*** Opening of DATA PROVIDED ***
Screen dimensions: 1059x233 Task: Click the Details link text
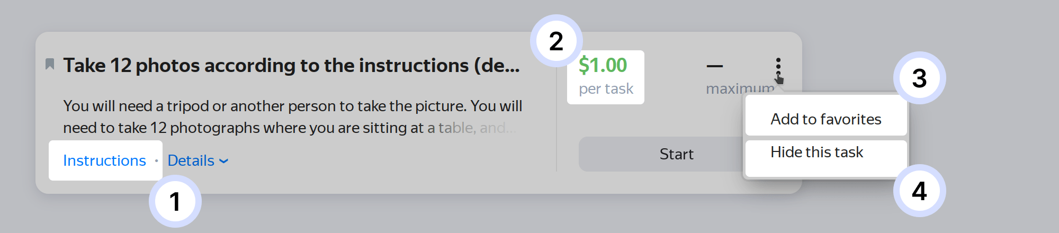point(191,160)
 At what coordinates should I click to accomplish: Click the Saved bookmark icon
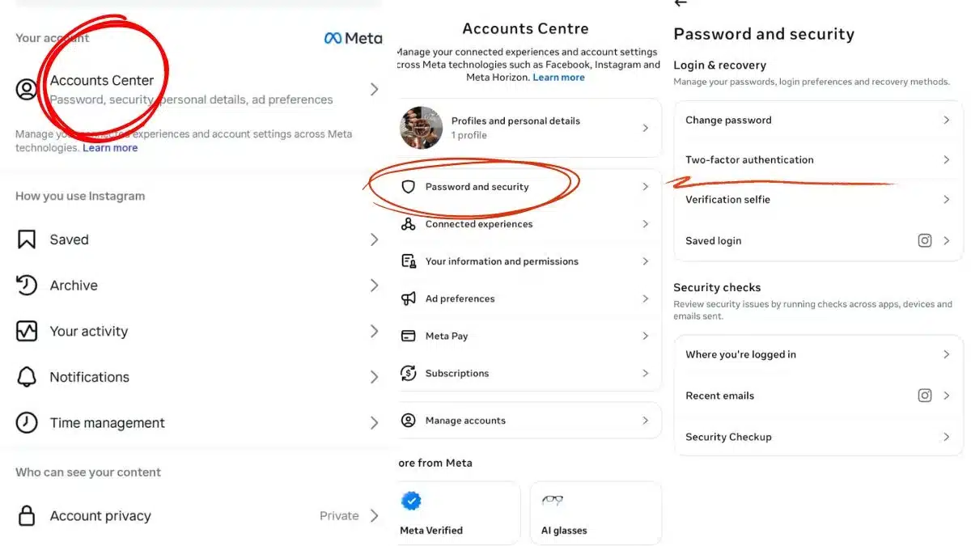pos(27,239)
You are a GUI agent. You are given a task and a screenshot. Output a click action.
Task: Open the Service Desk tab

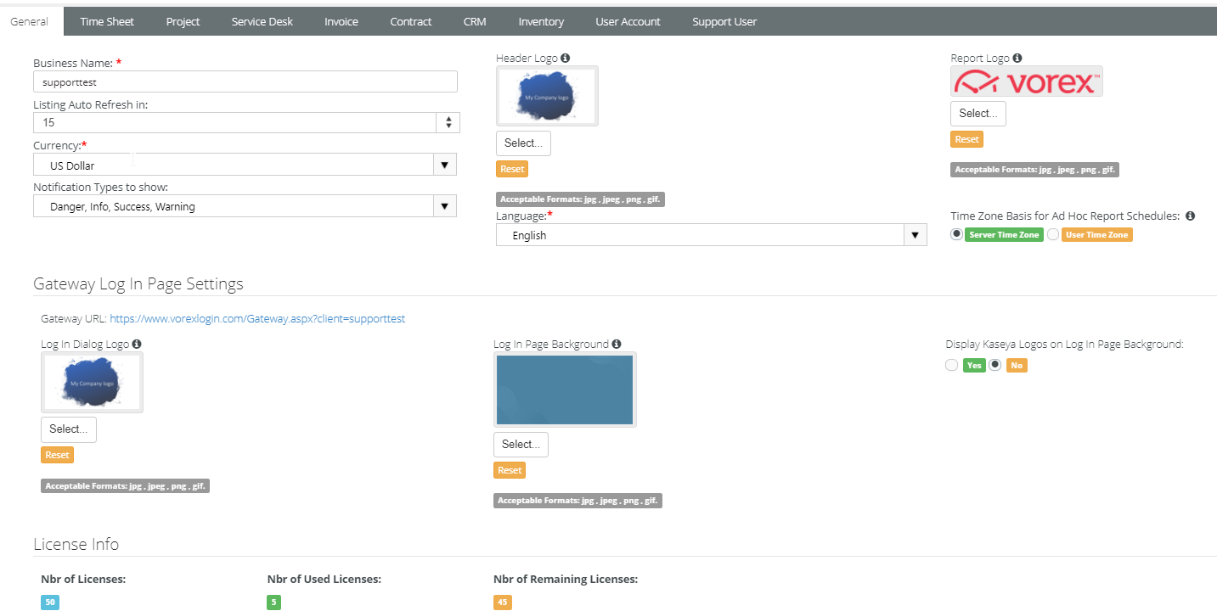pos(262,21)
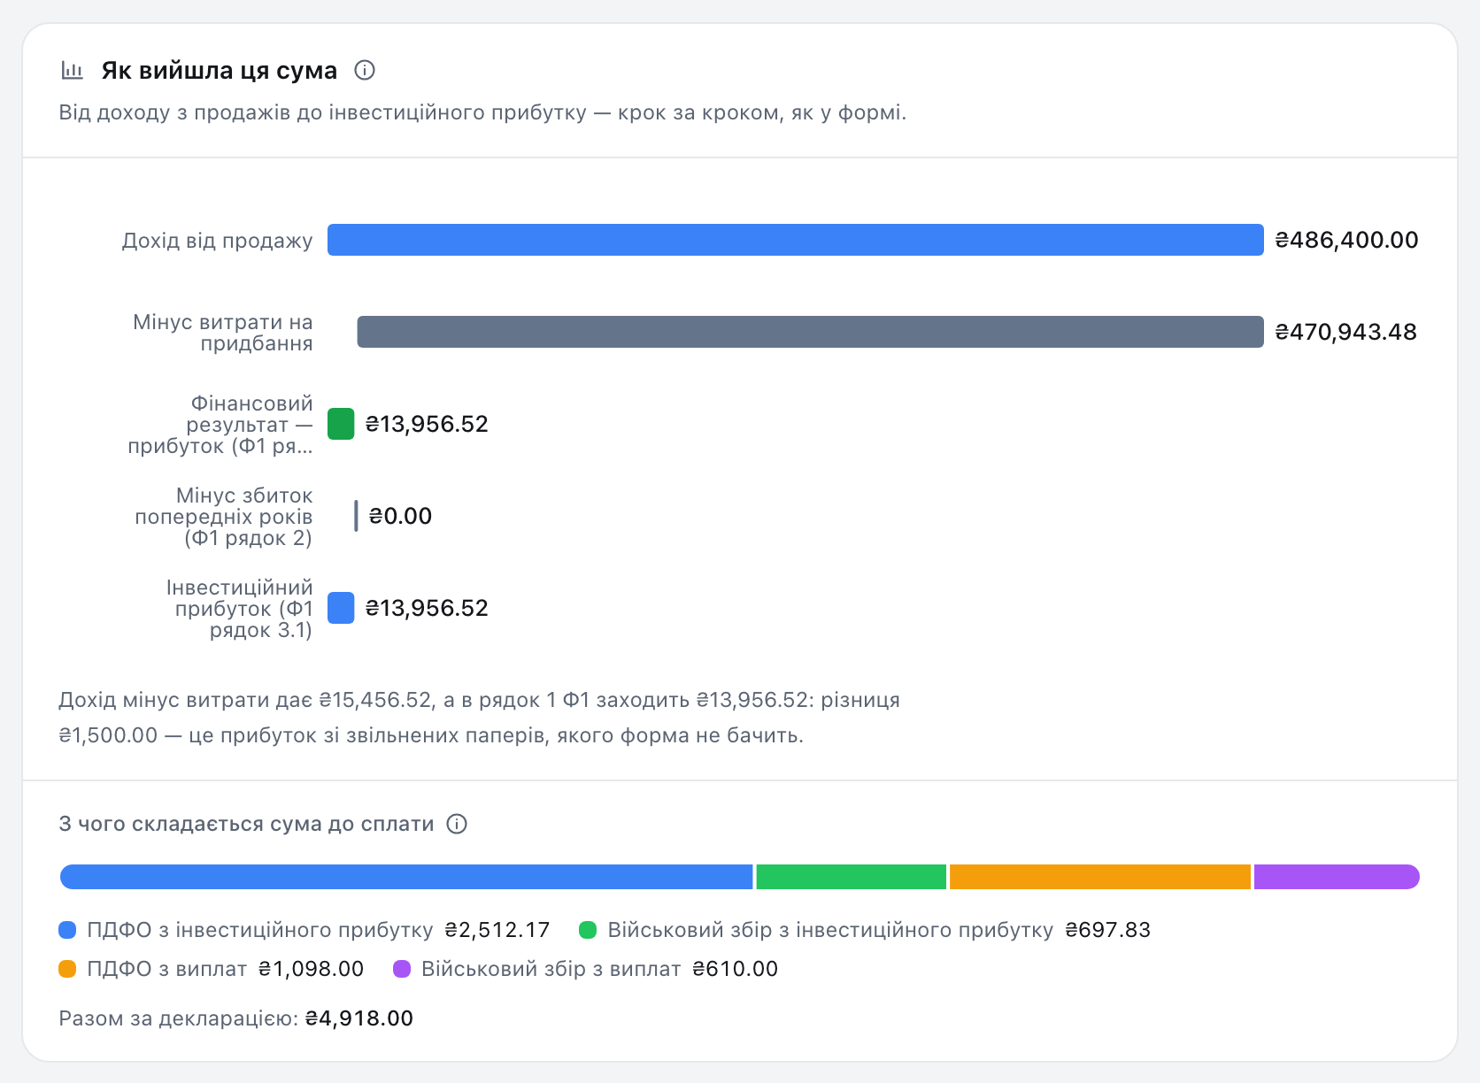Click the green segment of the stacked payment bar
This screenshot has height=1083, width=1480.
[851, 877]

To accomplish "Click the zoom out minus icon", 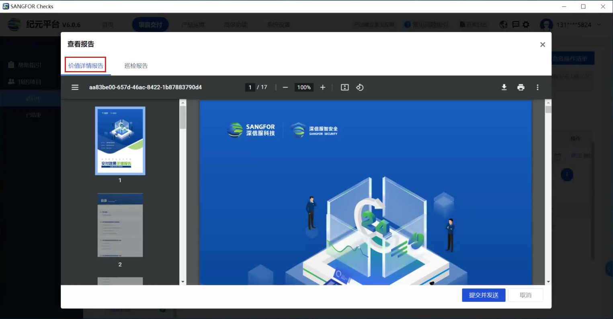I will tap(285, 87).
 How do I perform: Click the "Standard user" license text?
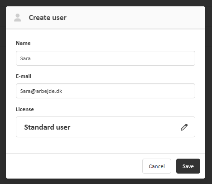point(47,127)
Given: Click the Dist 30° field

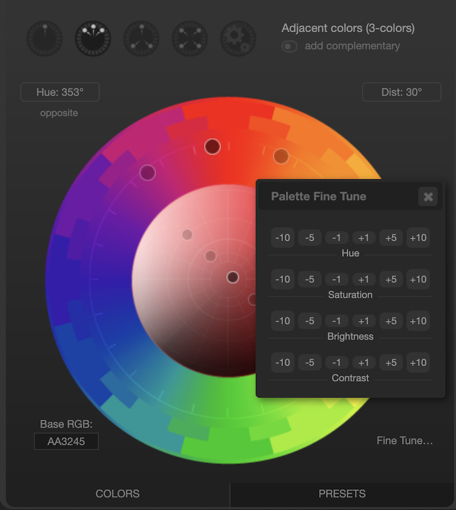Looking at the screenshot, I should pos(402,92).
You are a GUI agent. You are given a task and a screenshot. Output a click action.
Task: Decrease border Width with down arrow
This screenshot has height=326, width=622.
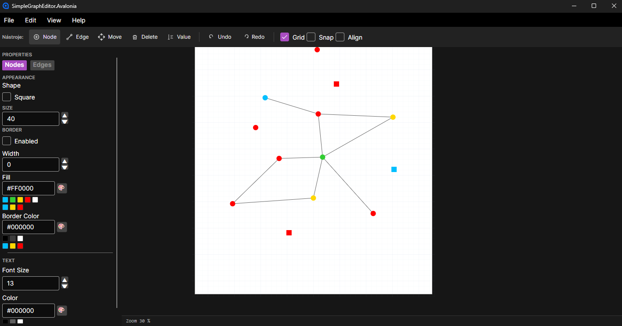[x=65, y=168]
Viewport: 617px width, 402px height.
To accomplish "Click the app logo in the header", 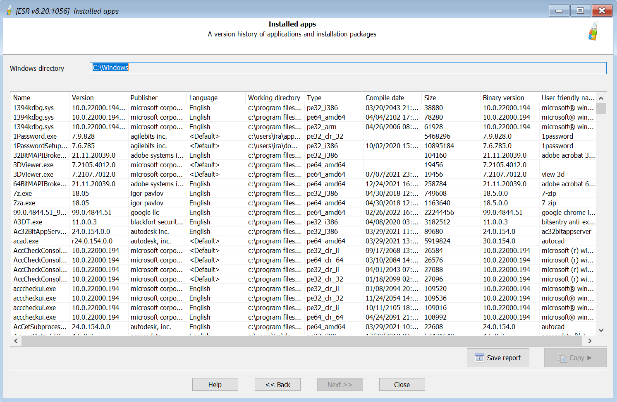I will pos(593,31).
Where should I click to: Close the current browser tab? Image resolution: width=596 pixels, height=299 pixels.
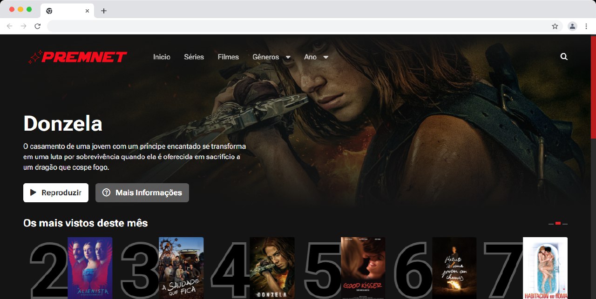[x=87, y=11]
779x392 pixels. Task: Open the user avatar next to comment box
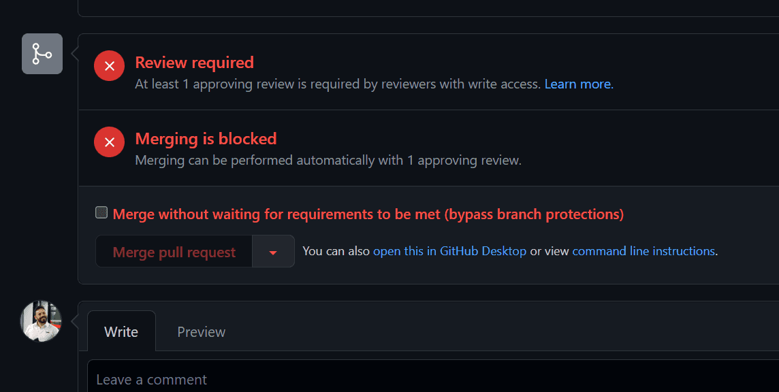[x=42, y=321]
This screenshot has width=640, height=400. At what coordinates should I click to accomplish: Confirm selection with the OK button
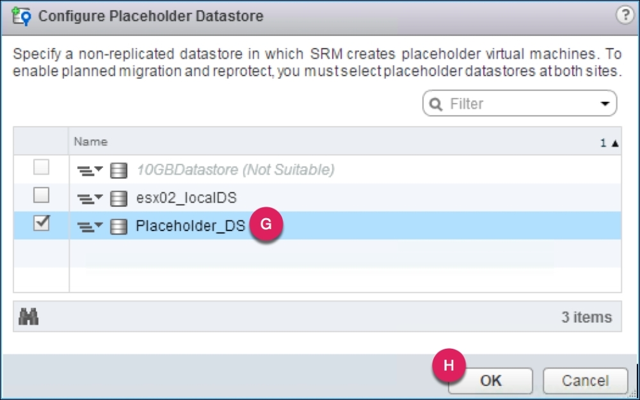pyautogui.click(x=490, y=381)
*** Close of DATA PROVIDED ***
| YOUR TASK |
Please copy exactly the lines from the one containing "This screenshot has width=640, height=400." through the last line of the records above, both included, and leave out any pictures.

| SOLUTION BELOW |
This screenshot has width=640, height=400. At what coordinates should I click to accomplish: Confirm selection with the OK button
pyautogui.click(x=490, y=381)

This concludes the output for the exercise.